## GIVEN INFORMATION
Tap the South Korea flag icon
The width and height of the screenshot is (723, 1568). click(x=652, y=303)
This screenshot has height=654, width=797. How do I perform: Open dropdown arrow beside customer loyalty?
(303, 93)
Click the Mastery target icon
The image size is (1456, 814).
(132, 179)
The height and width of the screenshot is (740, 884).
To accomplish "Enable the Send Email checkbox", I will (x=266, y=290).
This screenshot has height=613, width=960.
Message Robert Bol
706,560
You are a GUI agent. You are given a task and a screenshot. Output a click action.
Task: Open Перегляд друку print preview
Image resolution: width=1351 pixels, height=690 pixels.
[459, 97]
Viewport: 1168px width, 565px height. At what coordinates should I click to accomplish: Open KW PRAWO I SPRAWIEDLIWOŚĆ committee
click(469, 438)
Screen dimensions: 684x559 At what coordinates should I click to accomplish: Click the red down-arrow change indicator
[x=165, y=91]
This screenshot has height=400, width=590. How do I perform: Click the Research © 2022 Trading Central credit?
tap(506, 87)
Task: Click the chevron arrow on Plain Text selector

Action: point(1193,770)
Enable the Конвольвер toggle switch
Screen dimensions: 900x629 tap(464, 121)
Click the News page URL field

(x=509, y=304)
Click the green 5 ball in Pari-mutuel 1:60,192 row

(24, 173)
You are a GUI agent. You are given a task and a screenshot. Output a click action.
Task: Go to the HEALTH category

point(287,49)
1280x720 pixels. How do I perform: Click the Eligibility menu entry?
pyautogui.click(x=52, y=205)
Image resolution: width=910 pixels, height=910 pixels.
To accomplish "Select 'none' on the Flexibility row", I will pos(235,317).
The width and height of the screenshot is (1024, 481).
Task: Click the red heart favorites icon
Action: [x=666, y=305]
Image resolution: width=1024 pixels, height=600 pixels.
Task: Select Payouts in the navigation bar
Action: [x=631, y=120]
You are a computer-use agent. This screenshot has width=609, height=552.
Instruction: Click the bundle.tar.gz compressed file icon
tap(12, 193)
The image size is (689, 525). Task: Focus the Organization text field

## EXERCISE DETAILS
Please reproduce all of the material above, line for line and without any changes.

## COMPLETE RESPONSE
Tap the South Korea flag icon
The width and height of the screenshot is (723, 1568). click(x=652, y=303)
This screenshot has height=654, width=797. How do I perform: Open dropdown arrow beside customer loyalty?
(303, 93)
Click the Mastery target icon
The image size is (1456, 814).
(132, 179)
The height and width of the screenshot is (740, 884).
To accomplish "Enable the Send Email checkbox", I will (x=266, y=290).
This screenshot has height=613, width=960.
Message Robert Bol
706,560
You are a GUI agent. You are given a task and a screenshot. Output a click action.
Task: Open Перегляд друку print preview
Image resolution: width=1351 pixels, height=690 pixels.
[459, 97]
Viewport: 1168px width, 565px height. At what coordinates should I click to accomplish: Open KW PRAWO I SPRAWIEDLIWOŚĆ committee
click(469, 438)
Screen dimensions: 684x559 At what coordinates should I click to accomplish: Click the red down-arrow change indicator
[x=165, y=91]
This screenshot has height=400, width=590. How do I perform: Click the Research © 2022 Trading Central credit?
tap(506, 87)
Task: Click the chevron arrow on Plain Text selector

Action: point(1193,770)
Enable the Конвольвер toggle switch
Screen dimensions: 900x629 tap(464, 121)
Click the News page URL field

(x=509, y=304)
Click the green 5 ball in Pari-mutuel 1:60,192 row

(24, 173)
You are a GUI agent. You are given a task and a screenshot. Output a click action.
Task: Go to the HEALTH category

point(287,49)
1280x720 pixels. How do I perform: Click the Eligibility menu entry?
pyautogui.click(x=52, y=205)
Image resolution: width=910 pixels, height=910 pixels.
To accomplish "Select 'none' on the Flexibility row", I will pos(235,317).
The width and height of the screenshot is (1024, 481).
Task: Click the red heart favorites icon
Action: [x=666, y=305]
Image resolution: width=1024 pixels, height=600 pixels.
Task: Select Payouts in the navigation bar
Action: [x=631, y=120]
You are a computer-use agent. This screenshot has width=609, height=552.
Instruction: Click the bundle.tar.gz compressed file icon
tap(12, 193)
The image size is (689, 525). Task: Focus the Organization text field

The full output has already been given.